Your instructions –
Reproduce all of the data below verbatim, keeping every line in its original order.

[Items from a dataset]
------

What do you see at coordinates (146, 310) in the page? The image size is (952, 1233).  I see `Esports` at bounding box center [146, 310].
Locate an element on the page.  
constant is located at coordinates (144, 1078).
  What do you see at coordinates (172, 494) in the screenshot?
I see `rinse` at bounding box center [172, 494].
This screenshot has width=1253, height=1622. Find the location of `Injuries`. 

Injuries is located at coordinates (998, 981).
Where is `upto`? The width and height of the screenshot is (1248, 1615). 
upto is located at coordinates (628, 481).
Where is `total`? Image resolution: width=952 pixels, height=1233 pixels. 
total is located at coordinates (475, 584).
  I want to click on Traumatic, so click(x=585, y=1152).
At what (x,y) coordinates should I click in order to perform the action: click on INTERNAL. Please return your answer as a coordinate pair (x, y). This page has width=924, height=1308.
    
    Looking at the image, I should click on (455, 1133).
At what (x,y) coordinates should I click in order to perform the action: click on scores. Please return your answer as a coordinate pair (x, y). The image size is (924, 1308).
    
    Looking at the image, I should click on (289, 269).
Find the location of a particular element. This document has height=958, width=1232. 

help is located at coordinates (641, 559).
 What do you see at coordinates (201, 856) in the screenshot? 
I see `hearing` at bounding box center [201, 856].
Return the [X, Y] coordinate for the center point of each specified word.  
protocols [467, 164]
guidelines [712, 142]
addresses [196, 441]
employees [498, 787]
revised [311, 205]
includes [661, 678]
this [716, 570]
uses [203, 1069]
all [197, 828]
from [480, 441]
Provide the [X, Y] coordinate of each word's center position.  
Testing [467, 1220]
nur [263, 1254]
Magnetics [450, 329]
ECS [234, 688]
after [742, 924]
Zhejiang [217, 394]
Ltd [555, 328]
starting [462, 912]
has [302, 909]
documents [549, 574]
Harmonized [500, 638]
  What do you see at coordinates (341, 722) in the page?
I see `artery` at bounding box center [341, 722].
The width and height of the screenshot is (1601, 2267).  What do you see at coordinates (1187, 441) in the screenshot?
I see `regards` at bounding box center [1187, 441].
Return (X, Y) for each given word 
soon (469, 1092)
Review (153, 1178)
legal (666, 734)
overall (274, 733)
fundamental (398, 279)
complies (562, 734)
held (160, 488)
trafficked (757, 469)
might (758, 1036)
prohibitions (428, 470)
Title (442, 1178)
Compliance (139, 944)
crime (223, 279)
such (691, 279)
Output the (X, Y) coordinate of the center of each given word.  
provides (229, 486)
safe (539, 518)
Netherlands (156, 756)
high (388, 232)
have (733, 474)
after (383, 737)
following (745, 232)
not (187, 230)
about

------

Output of the exercise –
What do you see at coordinates (146, 310) in the page? The image size is (952, 1233).  I see `Esports` at bounding box center [146, 310].
Locate an element on the page.  
constant is located at coordinates (144, 1078).
  What do you see at coordinates (172, 494) in the screenshot?
I see `rinse` at bounding box center [172, 494].
This screenshot has width=1253, height=1622. Find the location of `Injuries`. 

Injuries is located at coordinates (998, 981).
Where is `upto`? The width and height of the screenshot is (1248, 1615). 
upto is located at coordinates (628, 481).
Where is `total`? Image resolution: width=952 pixels, height=1233 pixels. 
total is located at coordinates (475, 584).
  I want to click on Traumatic, so click(x=585, y=1152).
At what (x,y) coordinates should I click in order to perform the action: click on INTERNAL. Please return your answer as a coordinate pair (x, y). This page has width=924, height=1308.
    
    Looking at the image, I should click on (455, 1133).
At what (x,y) coordinates should I click in order to perform the action: click on scores. Please return your answer as a coordinate pair (x, y). The image size is (924, 1308).
    
    Looking at the image, I should click on (289, 269).
Find the location of a particular element. This document has height=958, width=1232. 

help is located at coordinates (641, 559).
 What do you see at coordinates (201, 856) in the screenshot? 
I see `hearing` at bounding box center [201, 856].
Return the [X, Y] coordinate for the center point of each specified word.  
protocols [467, 164]
guidelines [712, 142]
addresses [196, 441]
employees [498, 787]
revised [311, 205]
includes [661, 678]
this [716, 570]
uses [203, 1069]
all [197, 828]
from [480, 441]
Provide the [X, Y] coordinate of each word's center position.  
Testing [467, 1220]
nur [263, 1254]
Magnetics [450, 329]
ECS [234, 688]
after [742, 924]
Zhejiang [217, 394]
Ltd [555, 328]
starting [462, 912]
has [302, 909]
documents [549, 574]
Harmonized [500, 638]
  What do you see at coordinates (341, 722) in the page?
I see `artery` at bounding box center [341, 722].
The width and height of the screenshot is (1601, 2267).  What do you see at coordinates (1187, 441) in the screenshot?
I see `regards` at bounding box center [1187, 441].
Return (X, Y) for each given word 
soon (469, 1092)
Review (153, 1178)
legal (666, 734)
overall (274, 733)
fundamental (398, 279)
complies (562, 734)
held (160, 488)
trafficked (757, 469)
might (758, 1036)
prohibitions (428, 470)
Title (442, 1178)
Compliance (139, 944)
crime (223, 279)
such (691, 279)
Output the (X, Y) coordinate of the center of each given word.  
provides (229, 486)
safe (539, 518)
Netherlands (156, 756)
high (388, 232)
have (733, 474)
after (383, 737)
following (745, 232)
not (187, 230)
about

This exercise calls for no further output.